Rasterizes point or multipoint vectors to a grid using a selected assignment operation (last, first, min, max, sum, num, mean). Grid definition can come from a base_raster or from cell_size plus vector extent.

Outputs

  • return: Raster

WbEnvironment usage

# Use a base raster grid and compute per-cell mean
out = wbe.conversion.raster_vector_conversion.vector_points_to_raster(
	input=points,
	field_name="VALUE",
	assign_op="mean",
	base_raster=base,
	output_path="points_mean.tif",
)

# Build output grid from point extent and cell size
out2 = wbe.conversion.raster_vector_conversion.vector_points_to_raster(
	input=points,
	field_name="VALUE",
	assign_op="max",
	cell_size=5.0,
	zero_background=True,
	output_path="points_max.tif",
)

Parameters

NameTypeRequiredDescription
inputVectoryesInput vector layer for input.
field_namestring |NonenoString parameter for field_name.
assign_opstringnoString parameter for assign_op.
zero_backgroundboolnoBoolean option for zero_background.
cell_sizefloatnoNumeric parameter for cell_size.
base_rasterRasternoInput raster for base_raster.
outputstringnoOptional output path.
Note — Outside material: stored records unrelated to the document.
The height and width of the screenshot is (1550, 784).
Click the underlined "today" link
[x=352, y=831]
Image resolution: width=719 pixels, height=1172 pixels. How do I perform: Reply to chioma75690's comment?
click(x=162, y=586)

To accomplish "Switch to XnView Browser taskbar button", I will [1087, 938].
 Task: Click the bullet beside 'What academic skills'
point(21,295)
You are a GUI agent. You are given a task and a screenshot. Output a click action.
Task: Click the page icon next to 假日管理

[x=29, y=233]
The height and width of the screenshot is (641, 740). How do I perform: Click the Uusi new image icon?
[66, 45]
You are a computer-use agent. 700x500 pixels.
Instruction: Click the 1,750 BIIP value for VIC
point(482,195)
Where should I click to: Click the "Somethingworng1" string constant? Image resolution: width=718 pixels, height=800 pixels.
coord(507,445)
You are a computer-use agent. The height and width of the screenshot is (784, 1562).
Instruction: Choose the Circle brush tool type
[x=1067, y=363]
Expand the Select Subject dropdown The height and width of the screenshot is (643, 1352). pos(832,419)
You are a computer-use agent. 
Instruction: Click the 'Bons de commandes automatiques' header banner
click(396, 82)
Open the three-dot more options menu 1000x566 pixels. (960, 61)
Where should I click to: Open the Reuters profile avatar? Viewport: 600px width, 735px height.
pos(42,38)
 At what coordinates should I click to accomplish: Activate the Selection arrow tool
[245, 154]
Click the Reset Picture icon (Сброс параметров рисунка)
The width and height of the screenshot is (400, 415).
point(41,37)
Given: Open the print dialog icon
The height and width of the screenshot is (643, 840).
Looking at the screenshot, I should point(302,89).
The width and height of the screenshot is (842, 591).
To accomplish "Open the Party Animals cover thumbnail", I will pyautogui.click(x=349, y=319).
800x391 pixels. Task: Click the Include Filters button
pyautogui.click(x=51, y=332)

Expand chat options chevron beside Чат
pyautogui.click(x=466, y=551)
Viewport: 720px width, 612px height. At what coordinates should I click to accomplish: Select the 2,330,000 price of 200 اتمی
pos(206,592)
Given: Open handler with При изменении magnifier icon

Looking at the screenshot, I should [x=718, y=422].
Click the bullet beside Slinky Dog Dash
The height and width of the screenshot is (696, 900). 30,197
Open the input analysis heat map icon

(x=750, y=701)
If omitted, the result is returned in memory when supported.
callbackfunctionnoOptional progress callback receiving JSON events.

vector_lines_to_raster

Rasterizes line or polygon-boundary geometries to a raster grid. Burn values come from an optional numeric field_name or from feature IDs when no field is supplied. Grid geometry can be inherited from a base_raster or created from input extent and cell_size.

Outputs

  • return: Raster

WbEnvironment usage

# Burn road class values onto an existing base raster grid
roads_r = wbe.conversion.raster_vector_conversion.vector_lines_to_raster(
	input=roads,
	field_name="CLASS_ID",
	base_raster=base,
	output_path="roads_burned.tif",
)

# Build output grid from vector extent
lines_r = wbe.conversion.raster_vector_conversion.vector_lines_to_raster(
	input=lines,
	cell_size=10.0,
	zero_background=True,
	output_path="lines_extent_grid.tif",
)

Parameters

NameTypeRequiredDescription
inputVectoryesInput vector layer for input.
field_namestring |NonenoString parameter for field_name.
zero_backgroundboolnoBoolean option for zero_background.
cell_sizefloatnoNumeric parameter for cell_size.
base_rasterRasternoInput raster for base_raster.
outputstringnoOptional output path. If omitted, the result is returned in memory when supported.
callbackfunctionnoOptional progress callback receiving JSON events.

vector_polygons_to_raster

Rasterizes polygon features using an optional numeric attribute field; otherwise burns feature IDs.

Outputs

  • return: Raster

WbEnvironment usage

poly_raster = wbe.conversion.raster_vector_conversion.vector_polygons_to_raster(
	input=landcover_polys,
	field_name="CLASS_ID",
	zero_background=True,
	base_raster=base,
	output_path="landcover.tif",
)

Parameters

NameTypeRequiredDescription
inputVectoryesInput vector layer for input.
field_namestring |NonenoString parameter for field_name.
zero_backgroundboolnoBoolean option for zero_background.
cell_sizefloatnoNumeric parameter for cell_size.
base_rasterRasternoInput raster for base_raster.
outputstringnoOptional output path. If omitted, the result is returned in memory when supported.
callbackfunctionnoOptional progress callback receiving JSON events.